Give the lines starting at the one containing "How do I perform: Select the Колонки tab?" and ending at the one containing "tap(249, 6)" as a JSON list of strings, one string per line, skipping blank lines.

_Task material_

______________________________

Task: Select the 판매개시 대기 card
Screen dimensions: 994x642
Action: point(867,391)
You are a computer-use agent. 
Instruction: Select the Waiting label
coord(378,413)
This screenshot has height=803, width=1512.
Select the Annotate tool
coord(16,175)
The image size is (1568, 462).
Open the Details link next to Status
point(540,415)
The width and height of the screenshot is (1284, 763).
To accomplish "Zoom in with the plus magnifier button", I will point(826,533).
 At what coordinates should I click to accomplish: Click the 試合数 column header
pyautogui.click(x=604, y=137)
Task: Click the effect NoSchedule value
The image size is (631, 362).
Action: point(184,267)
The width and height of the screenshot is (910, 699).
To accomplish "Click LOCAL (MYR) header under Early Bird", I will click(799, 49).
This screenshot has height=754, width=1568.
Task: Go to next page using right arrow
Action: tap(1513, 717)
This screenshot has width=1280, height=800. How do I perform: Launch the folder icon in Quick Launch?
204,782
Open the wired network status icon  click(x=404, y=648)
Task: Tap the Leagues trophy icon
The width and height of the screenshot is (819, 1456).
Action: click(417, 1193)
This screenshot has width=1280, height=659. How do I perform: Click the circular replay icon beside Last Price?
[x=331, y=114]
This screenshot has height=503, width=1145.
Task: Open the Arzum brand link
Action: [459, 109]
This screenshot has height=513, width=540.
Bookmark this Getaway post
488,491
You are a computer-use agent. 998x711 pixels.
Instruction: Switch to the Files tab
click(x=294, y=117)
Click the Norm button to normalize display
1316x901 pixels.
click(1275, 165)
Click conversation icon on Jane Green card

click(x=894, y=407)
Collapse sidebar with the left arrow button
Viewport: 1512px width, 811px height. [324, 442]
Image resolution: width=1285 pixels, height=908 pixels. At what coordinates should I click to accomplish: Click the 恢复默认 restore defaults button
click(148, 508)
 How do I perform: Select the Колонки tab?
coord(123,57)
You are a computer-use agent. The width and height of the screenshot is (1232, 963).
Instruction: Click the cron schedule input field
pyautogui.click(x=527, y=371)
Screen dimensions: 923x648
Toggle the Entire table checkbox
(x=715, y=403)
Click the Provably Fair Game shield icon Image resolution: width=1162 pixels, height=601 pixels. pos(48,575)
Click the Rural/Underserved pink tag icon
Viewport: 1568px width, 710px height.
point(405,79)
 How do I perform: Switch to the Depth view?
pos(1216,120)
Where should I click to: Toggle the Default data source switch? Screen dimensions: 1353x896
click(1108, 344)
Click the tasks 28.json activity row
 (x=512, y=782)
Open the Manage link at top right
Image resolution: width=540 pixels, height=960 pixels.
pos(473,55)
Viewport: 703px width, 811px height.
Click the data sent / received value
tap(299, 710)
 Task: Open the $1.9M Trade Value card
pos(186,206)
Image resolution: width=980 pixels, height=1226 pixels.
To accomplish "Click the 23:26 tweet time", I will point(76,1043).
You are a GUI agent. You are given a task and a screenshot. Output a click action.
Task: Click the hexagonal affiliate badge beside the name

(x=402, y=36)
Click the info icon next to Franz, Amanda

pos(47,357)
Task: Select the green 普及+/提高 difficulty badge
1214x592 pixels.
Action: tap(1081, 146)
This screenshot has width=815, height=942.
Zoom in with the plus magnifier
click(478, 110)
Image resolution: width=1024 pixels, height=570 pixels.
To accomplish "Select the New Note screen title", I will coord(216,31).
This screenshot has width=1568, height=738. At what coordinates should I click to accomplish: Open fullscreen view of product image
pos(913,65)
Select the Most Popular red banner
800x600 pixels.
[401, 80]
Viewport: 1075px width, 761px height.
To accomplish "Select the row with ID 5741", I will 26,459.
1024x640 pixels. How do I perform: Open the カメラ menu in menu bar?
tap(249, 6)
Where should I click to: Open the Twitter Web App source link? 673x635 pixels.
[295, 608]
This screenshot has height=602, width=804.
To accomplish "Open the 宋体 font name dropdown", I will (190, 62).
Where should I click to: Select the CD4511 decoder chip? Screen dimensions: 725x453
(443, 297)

______________________________

_Answer to this task_
[
  " How do I perform: Select the Колонки tab?",
  "coord(123,57)",
  "You are a computer-use agent. The width and height of the screenshot is (1232, 963).",
  "Instruction: Click the cron schedule input field",
  "pyautogui.click(x=527, y=371)",
  "Screen dimensions: 923x648",
  "Toggle the Entire table checkbox",
  "(x=715, y=403)",
  "Click the Provably Fair Game shield icon Image resolution: width=1162 pixels, height=601 pixels. pos(48,575)",
  "Click the Rural/Underserved pink tag icon",
  "Viewport: 1568px width, 710px height.",
  "point(405,79)",
  " How do I perform: Switch to the Depth view?",
  "pos(1216,120)",
  "Where should I click to: Toggle the Default data source switch? Screen dimensions: 1353x896",
  "click(1108, 344)",
  "Click the tasks 28.json activity row",
  " (x=512, y=782)",
  "Open the Manage link at top right",
  "Image resolution: width=540 pixels, height=960 pixels.",
  "pos(473,55)",
  "Viewport: 703px width, 811px height.",
  "Click the data sent / received value",
  "tap(299, 710)",
  " Task: Open the $1.9M Trade Value card",
  "pos(186,206)",
  "Image resolution: width=980 pixels, height=1226 pixels.",
  "To accomplish \"Click the 23:26 tweet time\", I will point(76,1043).",
  "You are a GUI agent. You are given a task and a screenshot. Output a click action.",
  "Task: Click the hexagonal affiliate badge beside the name",
  "(x=402, y=36)",
  "Click the info icon next to Franz, Amanda",
  "pos(47,357)",
  "Task: Select the green 普及+/提高 difficulty badge",
  "1214x592 pixels.",
  "Action: tap(1081, 146)",
  "This screenshot has width=815, height=942.",
  "Zoom in with the plus magnifier",
  "click(478, 110)",
  "Image resolution: width=1024 pixels, height=570 pixels.",
  "To accomplish \"Select the New Note screen title\", I will coord(216,31).",
  "This screenshot has width=1568, height=738. At what coordinates should I click to accomplish: Open fullscreen view of product image",
  "pos(913,65)",
  "Select the Most Popular red banner",
  "800x600 pixels.",
  "[401, 80]",
  "Viewport: 1075px width, 761px height.",
  "To accomplish \"Select the row with ID 5741\", I will 26,459.",
  "1024x640 pixels. How do I perform: Open the カメラ menu in menu bar?",
  "tap(249, 6)"
]